U.S. banks like JPMorgan Chase & Co. (JPM – Get Report) would thrive under President Donald Trump’s tax proposal, as the firms benefit from a cut in the corporate rate while being spared from potentially painful provisions like the elimination of the deduction for mortgage interest.
The corporate tax rate under Trump’s plan would drop to 20%, according to an outline of the plan released Wednesday by the U.S. Treasury Department, from the current 35%. While the proposed figure is higher than the 15% that Trump has pushed for, it’s below the rate of 28% to 30% that many analysts and investors had expected a few weeks ago, said Jaret Seiberg, financial-services and policy analyst at Cowen Washington Research Group in Washington.

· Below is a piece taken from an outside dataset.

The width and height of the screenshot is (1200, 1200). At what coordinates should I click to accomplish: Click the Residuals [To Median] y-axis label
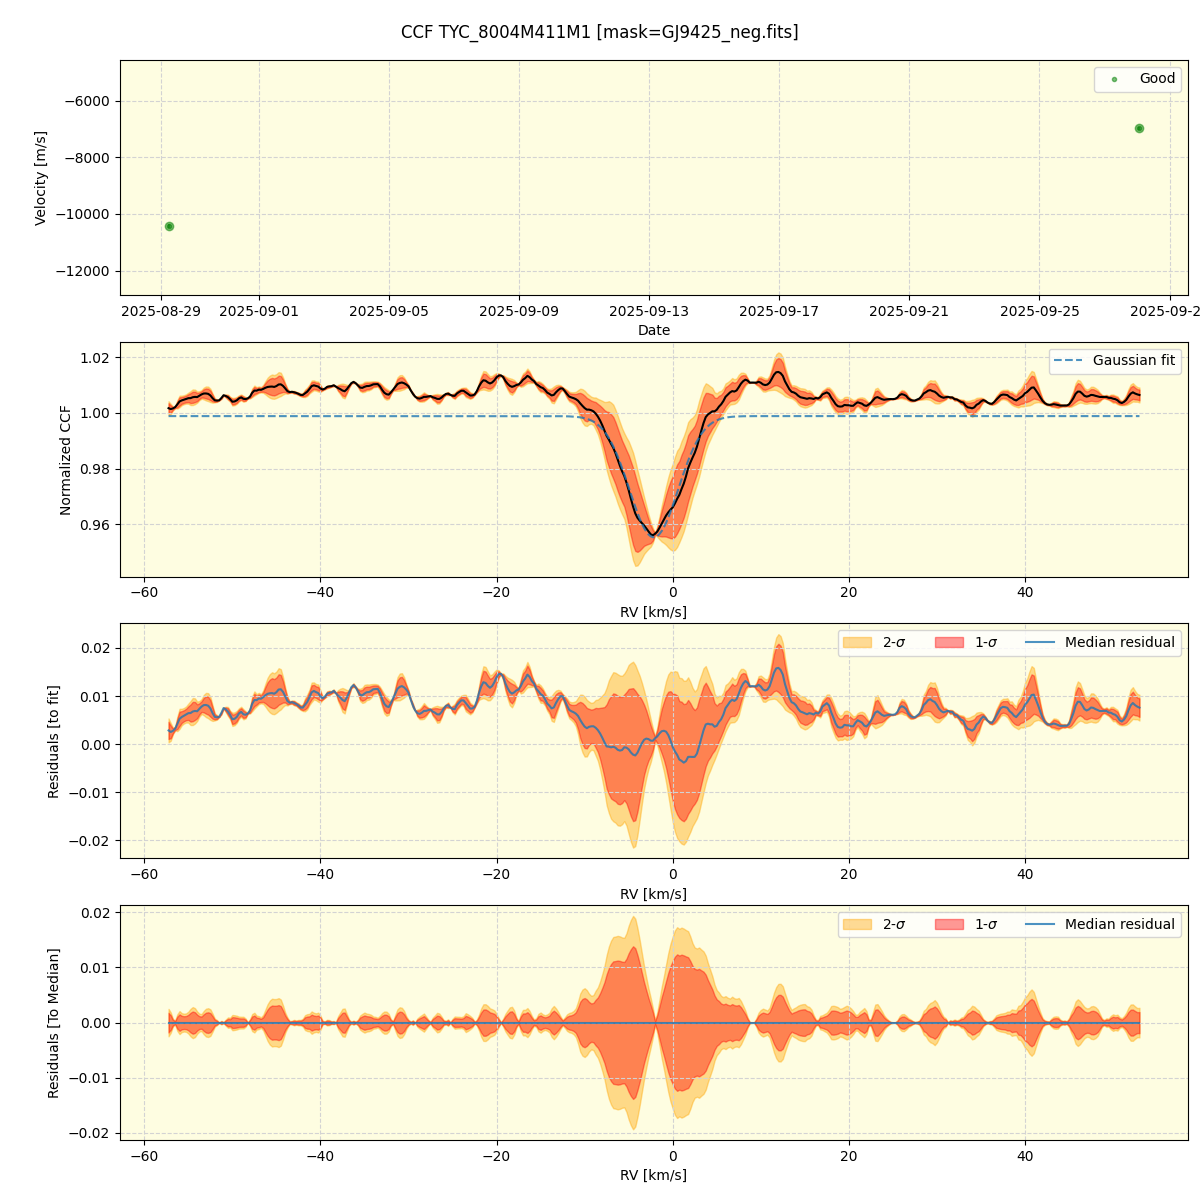pos(54,1023)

“The rate cuts are deeper than had been anticipated,” Seiberg said in a telephone interview. “That’s likely to lead to more economic activity, which at the end of the day is really what’s best for banks. They thrive when the economy’s booming.”
Bank stocks rallied earlier this year on investor bets that Trump’s tax plan, when coupled with a rollback of regulations imposed following the 2008 financial crisis, would bolster corporate profits and economic growth. More recently, the stocks had retreated as Trump failed to achieve other campaign promises, such as overhauling former President Barack Obama’s healthcare law — a signal that the tax changes too might be in danger.
Yet much of the advance has stuck. On Wednesday, an index of large-bank stocks climbed 1.6%, bringing the gain over the past 12 months to 40%.